Neighbourhood Planning Bill Debate

Full Debate: Read Full Debate
Department: Wales Office
I hope that the Minister will look at planning enforcement in the way he looked at planning fees to strengthen that area of local government planning departments and see whether planning enforcement could be reinforced. Every time an individual takes a punt against planning legislation and going through the proper routes and gets away with it, it undermines everything that we have discussed in this and the previous planning Bill. Most people do the right thing; those who do not and get away with it seriously undermine that level of community responsibility that enables us to have planning policies and rules that help everybody. That is my plea, and I thank the noble Baroness, Lady Gardner of Parkes, for raising this issue.
Baroness Maddock Portrait Baroness Maddock (LD)
- Hansard - -

My Lords, having listened to the debate, I will intervene briefly because this issue goes back a long way. I declare my interest as a vice-president of the LGA and many years ago I was a councillor.

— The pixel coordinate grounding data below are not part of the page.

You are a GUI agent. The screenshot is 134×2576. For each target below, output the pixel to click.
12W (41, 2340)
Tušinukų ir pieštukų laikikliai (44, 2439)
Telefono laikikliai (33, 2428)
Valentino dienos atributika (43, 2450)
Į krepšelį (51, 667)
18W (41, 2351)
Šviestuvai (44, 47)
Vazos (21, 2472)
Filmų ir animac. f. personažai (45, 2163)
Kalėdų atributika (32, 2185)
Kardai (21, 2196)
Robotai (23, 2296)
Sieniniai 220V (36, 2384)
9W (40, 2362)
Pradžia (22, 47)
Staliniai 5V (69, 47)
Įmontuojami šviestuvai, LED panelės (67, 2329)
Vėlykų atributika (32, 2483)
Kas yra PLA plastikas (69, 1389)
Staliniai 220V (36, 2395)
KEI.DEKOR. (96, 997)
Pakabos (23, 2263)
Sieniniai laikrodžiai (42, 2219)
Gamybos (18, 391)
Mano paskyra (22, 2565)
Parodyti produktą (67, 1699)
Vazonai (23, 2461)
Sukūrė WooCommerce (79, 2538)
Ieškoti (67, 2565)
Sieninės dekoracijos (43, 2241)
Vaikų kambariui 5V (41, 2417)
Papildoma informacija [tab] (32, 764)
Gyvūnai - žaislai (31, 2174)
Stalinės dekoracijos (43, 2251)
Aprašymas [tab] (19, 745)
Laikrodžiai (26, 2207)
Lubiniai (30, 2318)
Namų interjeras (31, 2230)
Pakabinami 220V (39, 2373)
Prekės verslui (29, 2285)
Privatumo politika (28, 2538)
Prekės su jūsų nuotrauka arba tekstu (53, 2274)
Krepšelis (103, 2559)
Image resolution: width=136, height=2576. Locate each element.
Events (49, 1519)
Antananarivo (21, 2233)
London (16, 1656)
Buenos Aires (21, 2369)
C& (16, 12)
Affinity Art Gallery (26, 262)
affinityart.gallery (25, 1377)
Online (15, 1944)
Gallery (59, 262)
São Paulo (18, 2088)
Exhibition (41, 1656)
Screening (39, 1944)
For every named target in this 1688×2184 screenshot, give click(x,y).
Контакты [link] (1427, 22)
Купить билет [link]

One thing that happens is that, if people get away with this once, they go on doing it again and again. I was once successful in persuading the planning committee to say to this man, “You must change what you have done”, to stop him in his tracks. However, there is a bit of a nasty turn to this, because I was standing at the bus stop in front of the building where he had to change the windows at the top and I heard this lady say, “Oh dear, it is a terrible waste of money doing that, isn’t it?”. That may have been the case, but this is important. I did not realise that nothing had been done in the time since I dealt with this issue years ago. The real problem is that, if nothing is done, people who do it once go on doing it again. We need to take that into account when listening to this argument.

Lord Campbell-Savours Portrait Lord Campbell-Savours (Lab)
- Hansard - - - Excerpts

My Lords, it is 43 years since I was on a planning committee and I am sure that the law has changed a lot. However, when I was an MP, I became involved in a case in the Lake District in which someone built a building without planning permission, and there was subsequently a row. The conclusion I drew was: “Knock it down”. The law allows too much flexibility. The noble Baroness, Lady Pinnock, mentioned risk. People are prepared to take a risk, and the only way in which we can make this law work well is if we are far more vigorous in its application.